§ **REQUIRED TASK**
Copy the rows starting at the one containing "Given: Open the ヘルプ menu" and ending at the one containing "732x633 pixels. (325, 62)", swapping "star" for "heart" and changing nothing else.

----- DATASET EXCERPTS -----

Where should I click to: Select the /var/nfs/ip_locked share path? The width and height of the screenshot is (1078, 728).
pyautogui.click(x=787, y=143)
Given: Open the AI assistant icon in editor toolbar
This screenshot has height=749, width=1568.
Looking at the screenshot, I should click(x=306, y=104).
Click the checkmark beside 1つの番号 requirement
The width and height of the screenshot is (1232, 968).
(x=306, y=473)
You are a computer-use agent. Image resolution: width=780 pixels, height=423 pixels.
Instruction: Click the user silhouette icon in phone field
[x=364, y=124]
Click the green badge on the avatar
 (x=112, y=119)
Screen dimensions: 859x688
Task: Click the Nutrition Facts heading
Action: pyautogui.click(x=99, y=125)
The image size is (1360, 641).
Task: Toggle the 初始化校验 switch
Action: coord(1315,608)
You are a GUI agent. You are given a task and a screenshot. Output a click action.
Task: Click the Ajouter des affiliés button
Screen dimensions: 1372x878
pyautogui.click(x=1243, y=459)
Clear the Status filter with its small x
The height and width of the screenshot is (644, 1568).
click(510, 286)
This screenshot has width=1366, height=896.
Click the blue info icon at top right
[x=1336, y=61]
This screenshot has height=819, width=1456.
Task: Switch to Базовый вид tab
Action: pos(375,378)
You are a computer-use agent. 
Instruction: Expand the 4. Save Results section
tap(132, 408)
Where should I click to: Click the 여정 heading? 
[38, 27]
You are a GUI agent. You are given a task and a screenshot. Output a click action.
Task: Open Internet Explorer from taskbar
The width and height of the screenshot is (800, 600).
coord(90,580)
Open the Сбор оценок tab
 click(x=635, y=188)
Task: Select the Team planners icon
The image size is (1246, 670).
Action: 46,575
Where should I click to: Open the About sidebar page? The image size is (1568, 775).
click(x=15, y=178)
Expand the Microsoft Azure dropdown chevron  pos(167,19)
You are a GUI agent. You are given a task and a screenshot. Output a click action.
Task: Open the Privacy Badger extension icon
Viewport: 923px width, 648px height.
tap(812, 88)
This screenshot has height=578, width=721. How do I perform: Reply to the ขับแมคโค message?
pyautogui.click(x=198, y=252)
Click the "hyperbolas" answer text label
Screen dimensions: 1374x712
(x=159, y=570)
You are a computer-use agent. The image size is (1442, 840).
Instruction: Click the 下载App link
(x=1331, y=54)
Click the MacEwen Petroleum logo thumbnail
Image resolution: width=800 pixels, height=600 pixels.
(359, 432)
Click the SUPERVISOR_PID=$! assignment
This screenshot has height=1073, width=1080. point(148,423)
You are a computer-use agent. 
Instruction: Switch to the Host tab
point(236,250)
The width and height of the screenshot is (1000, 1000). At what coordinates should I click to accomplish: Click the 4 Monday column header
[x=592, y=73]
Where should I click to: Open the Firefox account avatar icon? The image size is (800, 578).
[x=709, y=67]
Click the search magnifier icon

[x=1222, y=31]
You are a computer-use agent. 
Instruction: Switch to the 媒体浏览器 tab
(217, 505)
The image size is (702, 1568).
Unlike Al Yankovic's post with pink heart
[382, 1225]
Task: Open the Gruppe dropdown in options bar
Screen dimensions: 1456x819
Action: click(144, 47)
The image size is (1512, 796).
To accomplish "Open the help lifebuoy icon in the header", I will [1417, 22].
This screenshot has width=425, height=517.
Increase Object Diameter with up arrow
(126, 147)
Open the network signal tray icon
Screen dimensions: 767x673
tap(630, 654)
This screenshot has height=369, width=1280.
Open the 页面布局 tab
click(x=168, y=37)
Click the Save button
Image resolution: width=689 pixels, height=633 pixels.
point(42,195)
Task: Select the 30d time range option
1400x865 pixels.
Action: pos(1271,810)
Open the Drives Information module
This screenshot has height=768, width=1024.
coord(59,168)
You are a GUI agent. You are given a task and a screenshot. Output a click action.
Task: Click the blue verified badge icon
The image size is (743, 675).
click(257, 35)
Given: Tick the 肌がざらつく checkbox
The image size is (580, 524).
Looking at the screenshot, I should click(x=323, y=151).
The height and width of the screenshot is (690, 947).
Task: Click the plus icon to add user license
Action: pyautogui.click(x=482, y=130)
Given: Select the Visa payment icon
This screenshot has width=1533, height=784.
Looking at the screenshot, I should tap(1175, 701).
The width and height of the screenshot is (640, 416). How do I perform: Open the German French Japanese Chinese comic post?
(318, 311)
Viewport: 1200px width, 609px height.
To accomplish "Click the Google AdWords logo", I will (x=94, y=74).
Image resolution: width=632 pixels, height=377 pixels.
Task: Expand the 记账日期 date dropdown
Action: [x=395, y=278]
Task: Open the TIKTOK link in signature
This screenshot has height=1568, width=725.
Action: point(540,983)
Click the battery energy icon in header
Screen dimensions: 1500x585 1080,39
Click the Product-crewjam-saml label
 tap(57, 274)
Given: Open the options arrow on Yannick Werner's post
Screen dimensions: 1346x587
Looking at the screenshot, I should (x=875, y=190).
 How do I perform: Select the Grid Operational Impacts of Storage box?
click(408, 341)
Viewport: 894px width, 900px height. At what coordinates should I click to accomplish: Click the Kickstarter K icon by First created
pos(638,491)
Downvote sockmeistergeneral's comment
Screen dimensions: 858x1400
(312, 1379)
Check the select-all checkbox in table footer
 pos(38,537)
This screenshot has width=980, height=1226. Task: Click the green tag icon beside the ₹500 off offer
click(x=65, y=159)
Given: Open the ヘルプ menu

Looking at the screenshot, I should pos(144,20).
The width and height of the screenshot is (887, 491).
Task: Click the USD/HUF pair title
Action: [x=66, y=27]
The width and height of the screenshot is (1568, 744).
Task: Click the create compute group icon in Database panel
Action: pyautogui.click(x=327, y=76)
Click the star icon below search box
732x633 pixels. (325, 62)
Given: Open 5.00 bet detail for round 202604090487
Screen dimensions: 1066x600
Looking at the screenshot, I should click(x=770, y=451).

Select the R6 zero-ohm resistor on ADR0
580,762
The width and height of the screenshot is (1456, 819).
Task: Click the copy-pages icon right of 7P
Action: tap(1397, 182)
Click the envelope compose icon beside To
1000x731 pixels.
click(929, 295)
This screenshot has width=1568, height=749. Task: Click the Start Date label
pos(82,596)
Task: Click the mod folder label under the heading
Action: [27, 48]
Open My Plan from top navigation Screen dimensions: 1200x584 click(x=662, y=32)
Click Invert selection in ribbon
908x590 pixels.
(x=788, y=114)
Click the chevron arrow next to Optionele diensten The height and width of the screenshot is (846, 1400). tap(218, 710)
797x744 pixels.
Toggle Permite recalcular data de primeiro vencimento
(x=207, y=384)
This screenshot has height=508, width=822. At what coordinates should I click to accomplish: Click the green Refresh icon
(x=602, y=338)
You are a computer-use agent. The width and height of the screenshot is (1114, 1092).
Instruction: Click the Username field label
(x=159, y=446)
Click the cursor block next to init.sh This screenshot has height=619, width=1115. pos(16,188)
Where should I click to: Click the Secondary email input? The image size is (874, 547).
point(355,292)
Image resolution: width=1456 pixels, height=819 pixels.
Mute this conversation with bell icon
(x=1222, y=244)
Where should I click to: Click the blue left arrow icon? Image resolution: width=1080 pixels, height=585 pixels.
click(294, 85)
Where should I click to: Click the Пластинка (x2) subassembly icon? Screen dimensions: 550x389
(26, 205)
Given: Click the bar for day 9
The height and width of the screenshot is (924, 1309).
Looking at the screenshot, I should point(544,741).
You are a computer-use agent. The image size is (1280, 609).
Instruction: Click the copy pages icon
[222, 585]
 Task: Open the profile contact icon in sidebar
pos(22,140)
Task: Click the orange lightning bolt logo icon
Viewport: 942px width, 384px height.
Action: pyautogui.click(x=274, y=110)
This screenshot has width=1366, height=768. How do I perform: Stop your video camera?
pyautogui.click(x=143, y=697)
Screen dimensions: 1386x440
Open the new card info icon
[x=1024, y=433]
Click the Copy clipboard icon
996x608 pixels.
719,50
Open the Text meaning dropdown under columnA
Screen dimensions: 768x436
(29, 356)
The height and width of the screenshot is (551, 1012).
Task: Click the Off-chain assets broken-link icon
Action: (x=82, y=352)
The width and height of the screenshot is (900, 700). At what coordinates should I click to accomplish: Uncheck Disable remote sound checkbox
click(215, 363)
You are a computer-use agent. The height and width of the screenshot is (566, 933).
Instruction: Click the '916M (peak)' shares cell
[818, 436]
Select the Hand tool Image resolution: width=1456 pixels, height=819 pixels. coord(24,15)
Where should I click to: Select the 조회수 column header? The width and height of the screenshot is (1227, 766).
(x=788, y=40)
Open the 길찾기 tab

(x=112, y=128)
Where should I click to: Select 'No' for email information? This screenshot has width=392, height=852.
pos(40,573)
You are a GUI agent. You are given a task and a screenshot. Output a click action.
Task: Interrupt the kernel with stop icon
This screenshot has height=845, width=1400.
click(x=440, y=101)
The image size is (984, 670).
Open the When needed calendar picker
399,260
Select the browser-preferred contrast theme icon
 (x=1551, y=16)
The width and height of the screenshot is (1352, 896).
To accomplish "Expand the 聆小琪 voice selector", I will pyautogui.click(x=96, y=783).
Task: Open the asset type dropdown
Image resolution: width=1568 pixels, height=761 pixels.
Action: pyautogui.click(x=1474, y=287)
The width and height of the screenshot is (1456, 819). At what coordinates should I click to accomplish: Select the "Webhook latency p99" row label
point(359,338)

-----

§ **RESPONSE TO THIS EXERCISE**
Given: Open the ヘルプ menu

Looking at the screenshot, I should pos(144,20).
The width and height of the screenshot is (887, 491).
Task: Click the USD/HUF pair title
Action: [x=66, y=27]
The width and height of the screenshot is (1568, 744).
Task: Click the create compute group icon in Database panel
Action: pyautogui.click(x=327, y=76)
Click the heart icon below search box
732x633 pixels. (325, 62)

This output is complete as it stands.